Honig nur aufs Butterbrot?

Verfasst von jutta_schwarzmeier am 17.09.2009
Honigtopf, Honiglöffel, Honig
Lebensmittel, Schönheitsmittel, Naturheilmittel

Die Geschichte des Honigs beginnt bereits in der Steinzeit. Als einziges Süßungsmittel wurde Honig geschätzt, später auch als Schönheits- und Heilmittel verehrt und auch heute noch steht in fast jedem Küchenschrank ein Honigglas. Und das nicht ohne Grund, denn Honig schmeckt auch heute noch lecker, am besten aufs Butterbrot oder im Nachtisch.

Nüchtern betrachtet entsteht Honig durch die harte Arbeit vieler Bienen. Diese nehmen Blütennektar oder Pflanzensäfte auf, versetzen ihn mit Körpersekreten und geben ihn zum reifen an eine Honigwabe ab. Während der Zeit im Bienenstock entwickeln sich durch Verdunstung und weitere Fermentierung Geruch, Geschmack und Farbe des reifen Honigs. Je nach Ausgangsprodukt entstehen so die verschiedensten Arten, von klar und hellgelb wie der Akazienhonig, bis hin zu dunkelbraunen Tannenhonig. Generell gilt, je dunkler die Farbe, desto intensiver und aromatischer der Geschmack.

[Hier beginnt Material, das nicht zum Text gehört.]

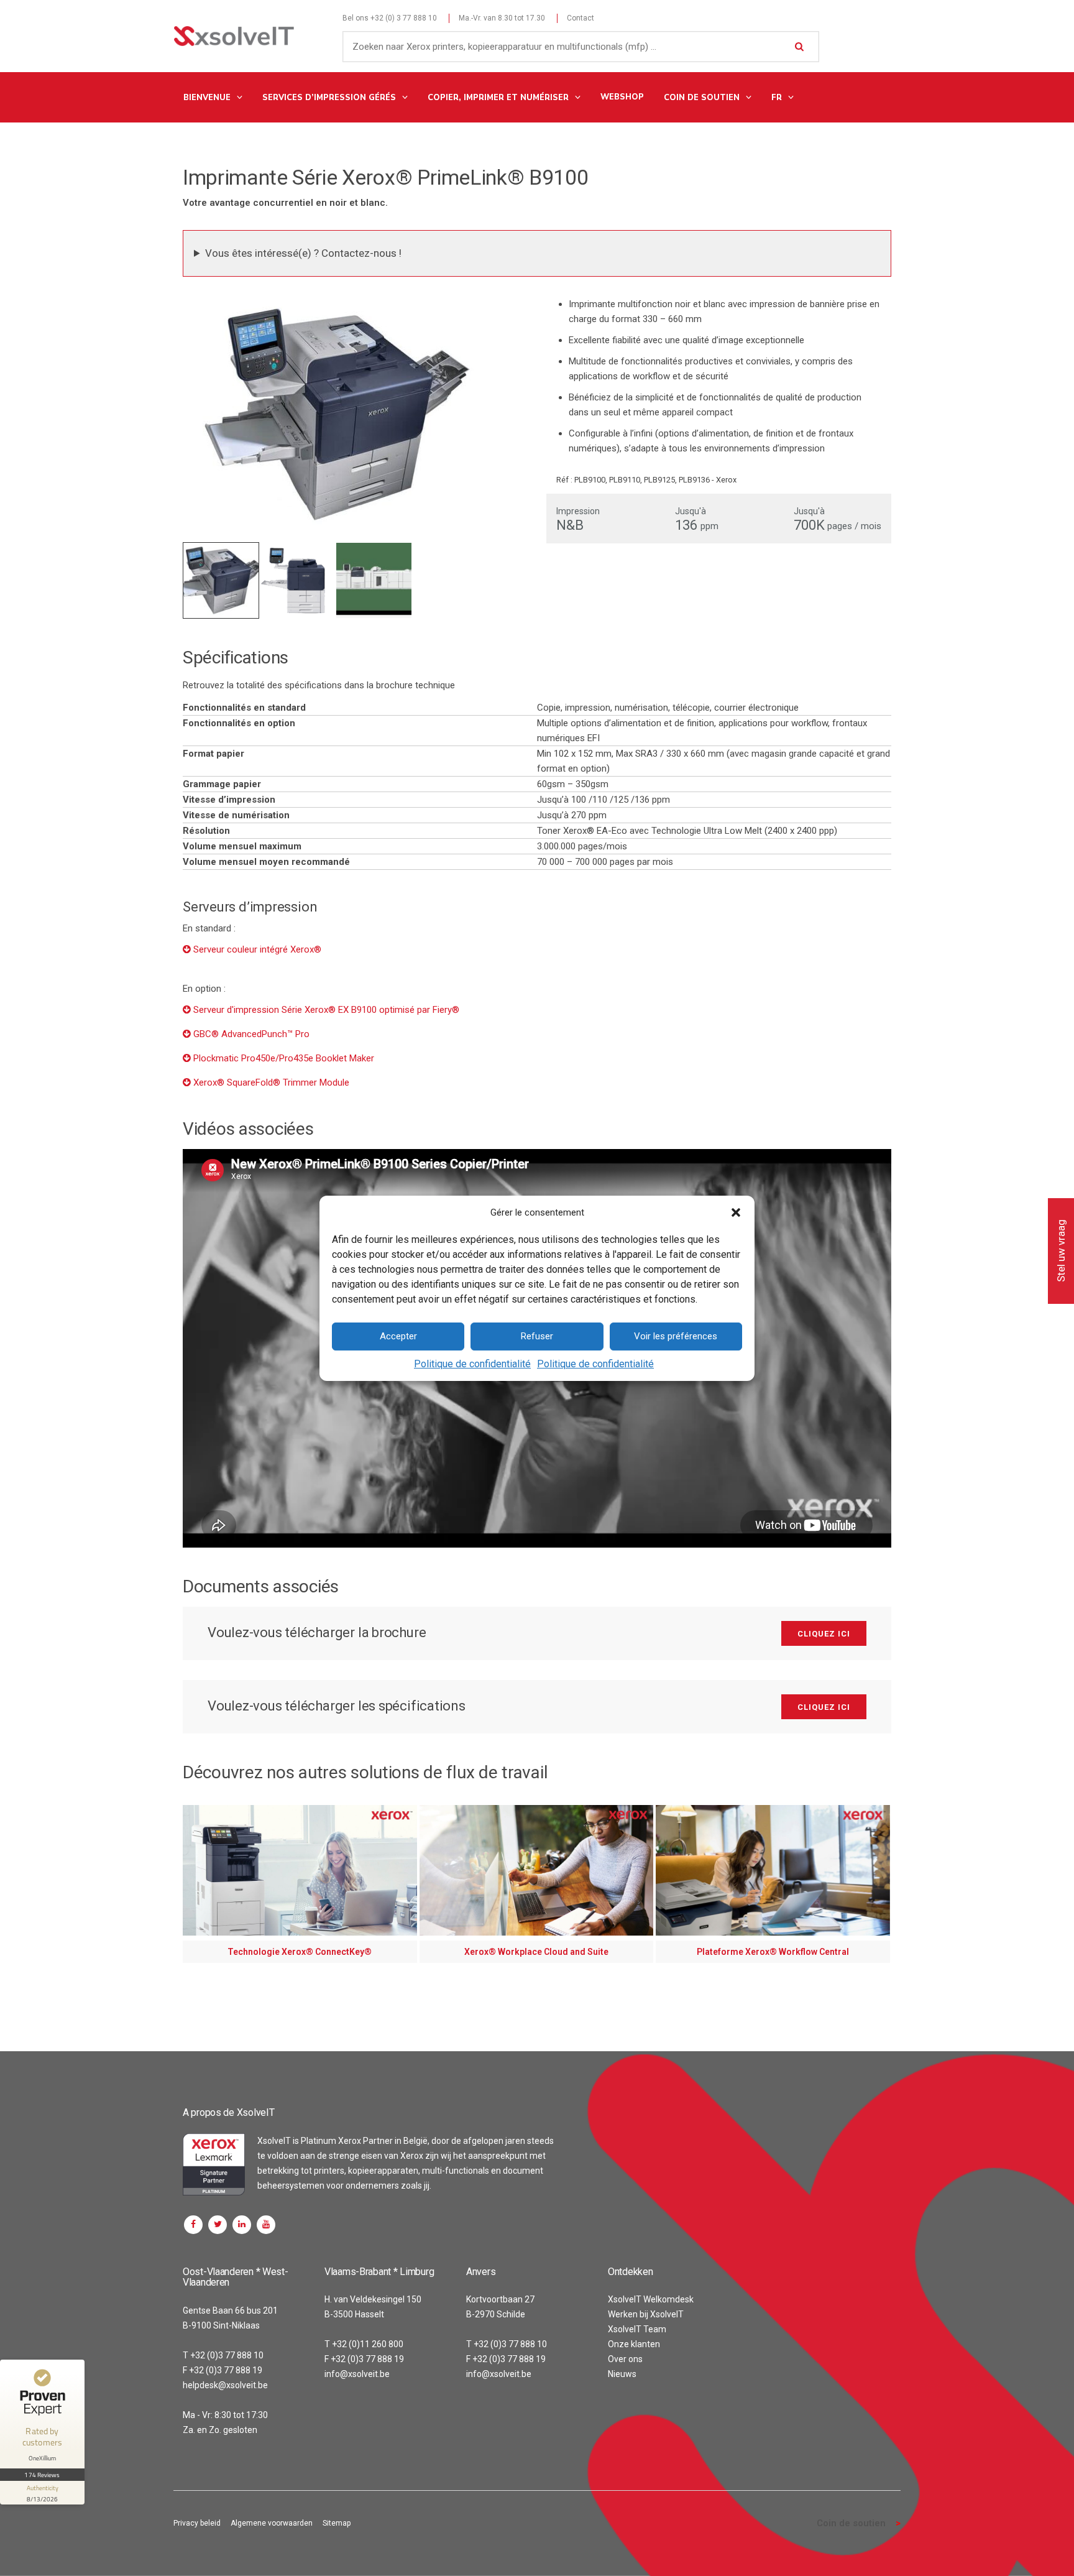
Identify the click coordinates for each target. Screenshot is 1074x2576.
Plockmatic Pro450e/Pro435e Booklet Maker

Was macht Honig so wertvoll?

Wenn auch nur in kleinen Mengen hat Honig vielfältigste Inhaltsstoffe, welche je nach Pflanze, Erntezeit und Klima variieren können. Neben Vitaminen, Mineralstoffen und Spuren von Aminosäuren sind vor allem die enthaltenen Enzyme interessant, insbesondere der Hemmstoff Inhibin. Vor allem diesem Wirkstoff wird ein positiver Effekt auf unsere Gesundheit zugeschrieben. Da Inhibin den Wachstum von Viren, Pilzen und Bakterien hemmt unterstützt er unser Immunsystem. So wird typischer Weise Honig als Therapie gegen Entzündungen im Mund- und Rachenbereich eingesetzt, es gibt jedoch auch Studien zur verbesserten Wundheilung und dem Schutz von Blutgefäßen durch Honig. Als Bestandteil von Masken, Badezusätzen und zur Lippenpflege ist Honig sowieso nicht mehr weg zu denken.

Honig contra Zucker

Im Vergleich zum Zucker hat Honig eine stärkere Süßkraft, jedoch ist der Unterschied nur gering, besteht Honig immerhin zu 80% aus Zucker (im Vergleich: 100g Zucker enthält 400 kcal, 100g Honig enthält 320 kcal). So schneidet Honig im direkten Vergleich nicht besser ab und sollte bei einer Diät ebenfalls nur in geringen Mengen verzehrt werden. Auch wirkt Honig, ebenso wie Zucker, negativ auf die Zahngesundheit und begünstigt somit die Entstehung von Karies. Jedoch hat Honig im Vergleich zum Zucker neben der antibakteriellen Wirkung einen entscheidenden Pluspunkt - er schmeckt einfach besser.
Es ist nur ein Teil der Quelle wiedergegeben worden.